More to the point, some involved with the arrest of Faria or the reporting of it took to prayer when a police clerk was run over by a car on the way to transcription and a news photographer lapsed into unconsciousness.
The eerie phenomena is one issue. But more to the issue is the fact that:
1)– “John of the God” has Catholic pretenses. In his healing room are pictures of Jesus of Divine Mercy. He claims to “channel” Saint Ignatius of Loyola, John the Baptist, and King Solomon, along with dead doctors and surgeons who work and speak through him.

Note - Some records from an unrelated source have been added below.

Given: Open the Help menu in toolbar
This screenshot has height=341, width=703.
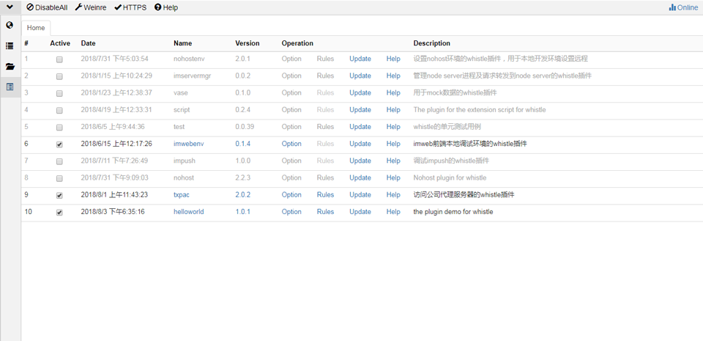Looking at the screenshot, I should 166,7.

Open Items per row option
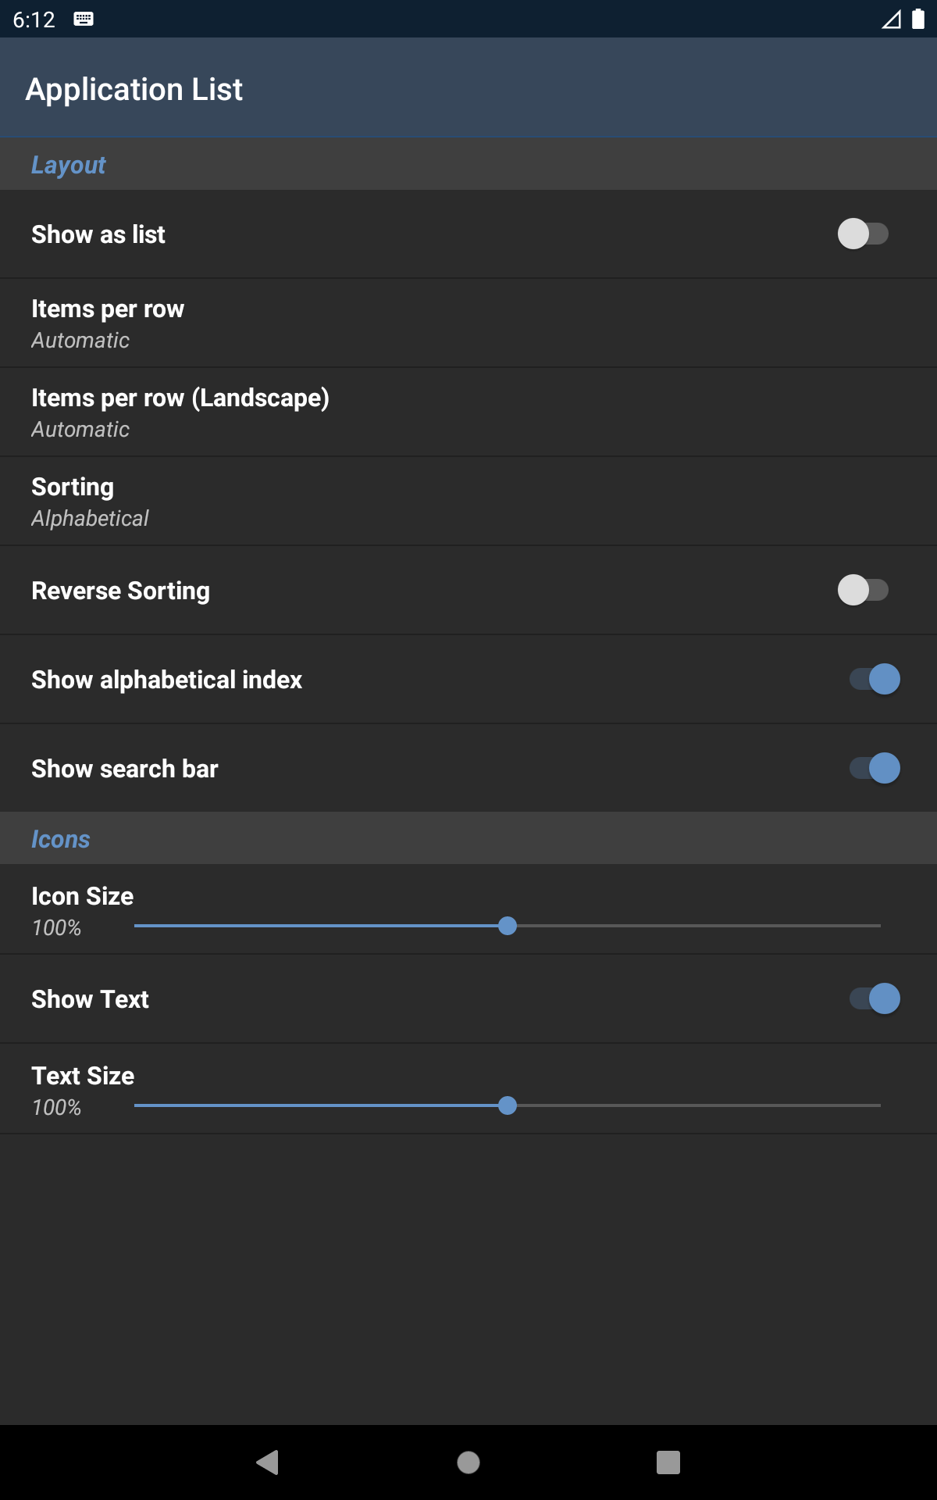[x=469, y=323]
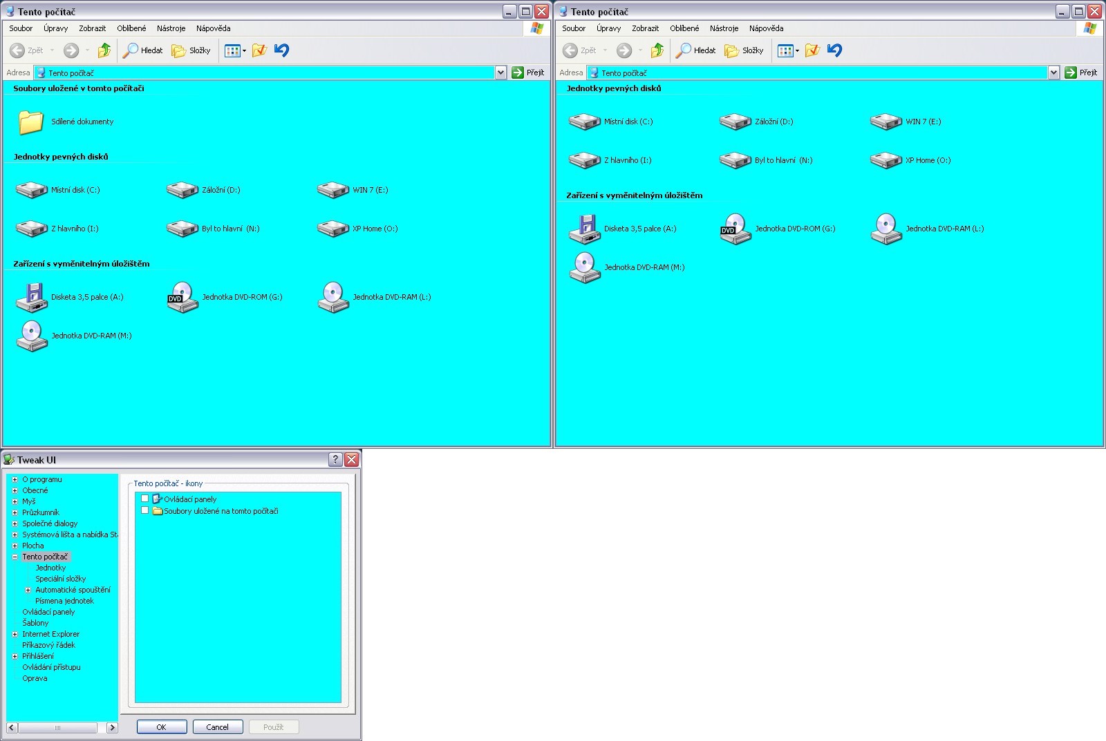The height and width of the screenshot is (741, 1106).
Task: Select Jednotka DVD-RAM (M:) in right window
Action: 585,268
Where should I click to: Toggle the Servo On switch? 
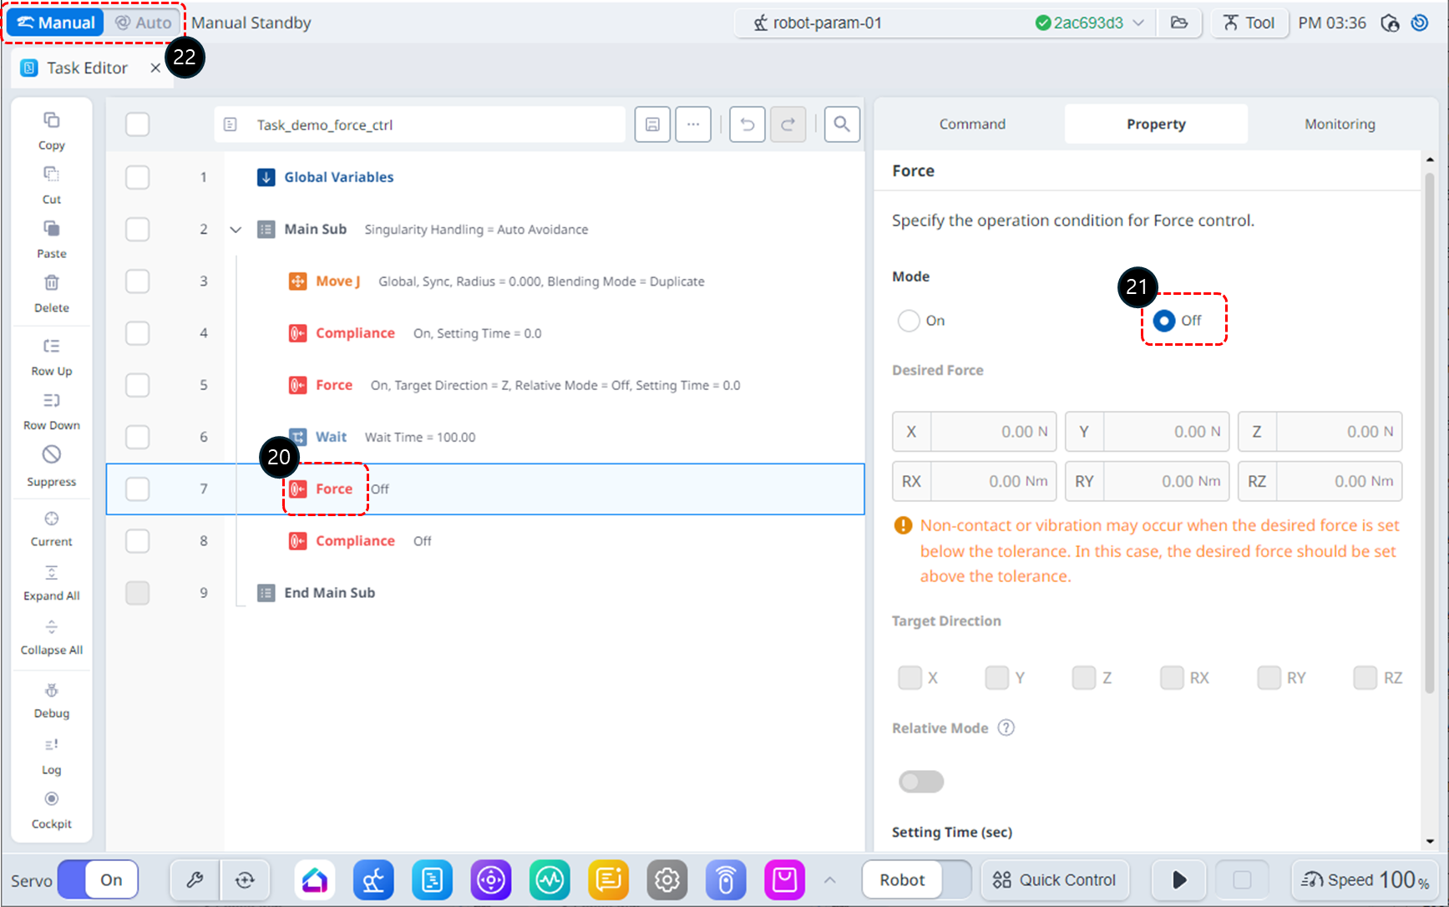[x=98, y=879]
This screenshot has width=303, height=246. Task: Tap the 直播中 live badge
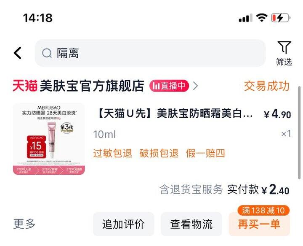pos(169,86)
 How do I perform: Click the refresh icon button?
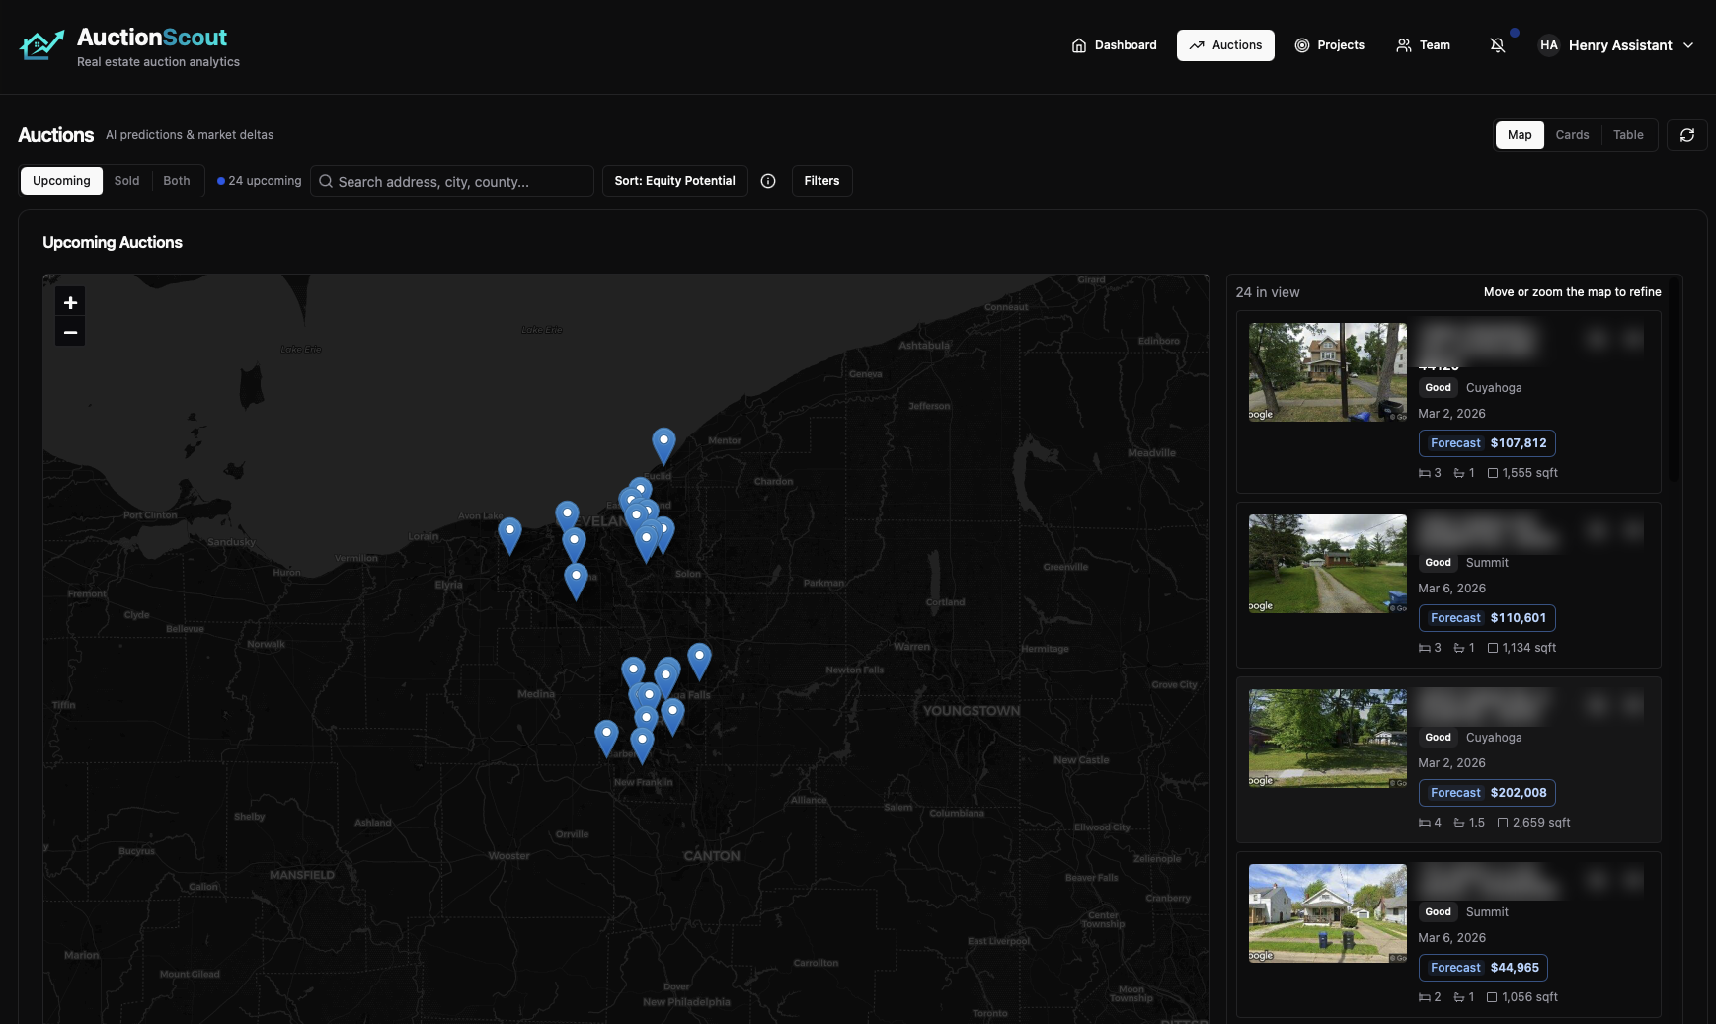[x=1686, y=135]
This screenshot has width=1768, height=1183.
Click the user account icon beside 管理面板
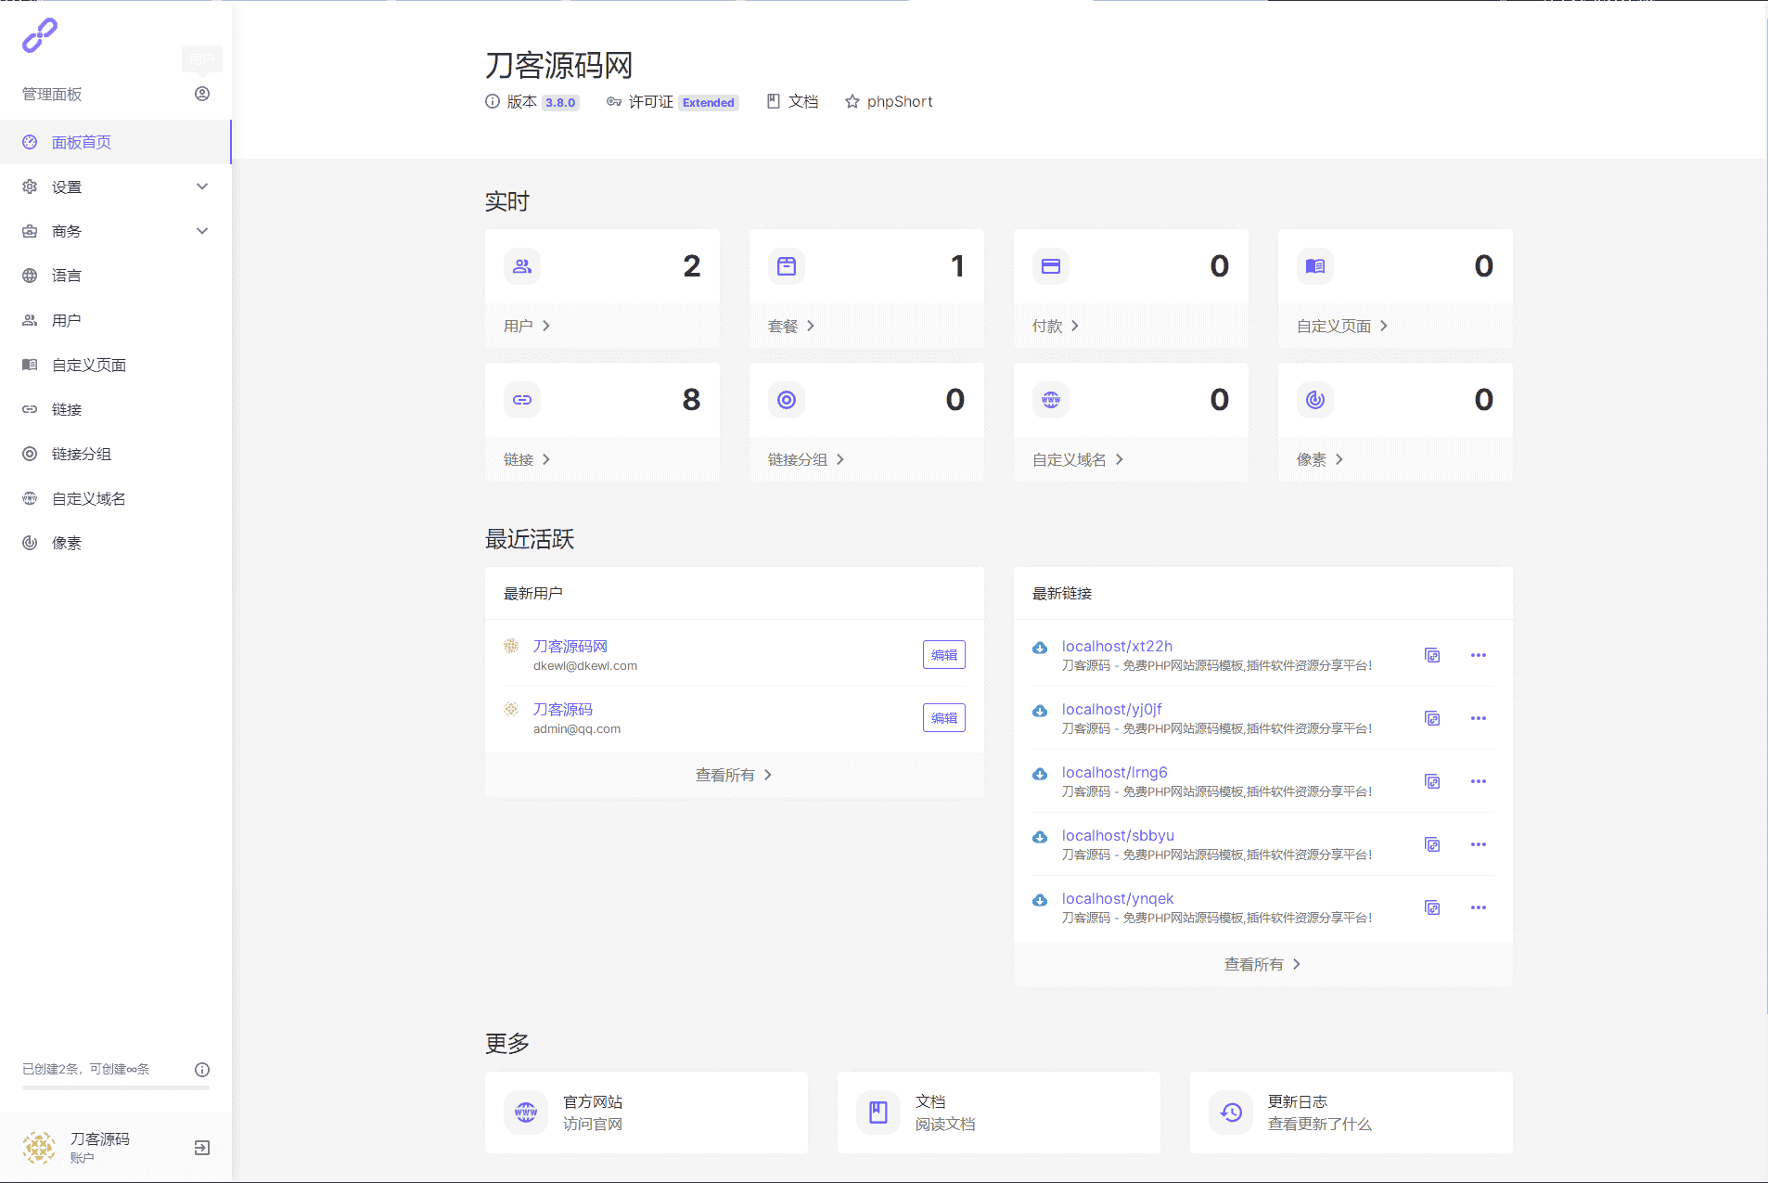tap(202, 94)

2)– It shows that because someone “heals” doesn’t mean the healing is of God at all.
In the case of John, many have allegedly been cured of cancers, other ailments, and psychological distress. One of his patients: former President Bill Clinton. Devils can heal. Spirits can be imparted. He performs also “psychic surgery,” does “John,” like the famous Brazilian occult healer, Arigo (who himself died in a car accident).
South America is rampant with “channelers” and “psychic surgeons.”
The devil can heal — but his healings are temporary. And in the end, the “patient” ends up worse off than before.
So it is that we always admonish people to pray and fast before letting anyone, even healing priests, lay on hands.
Believe yes; Christ healed this way; so did His disciples. The Lord told us to do the same. But undertake it only in the total atmosphere of humility and holiness, after fasting, or stay clear.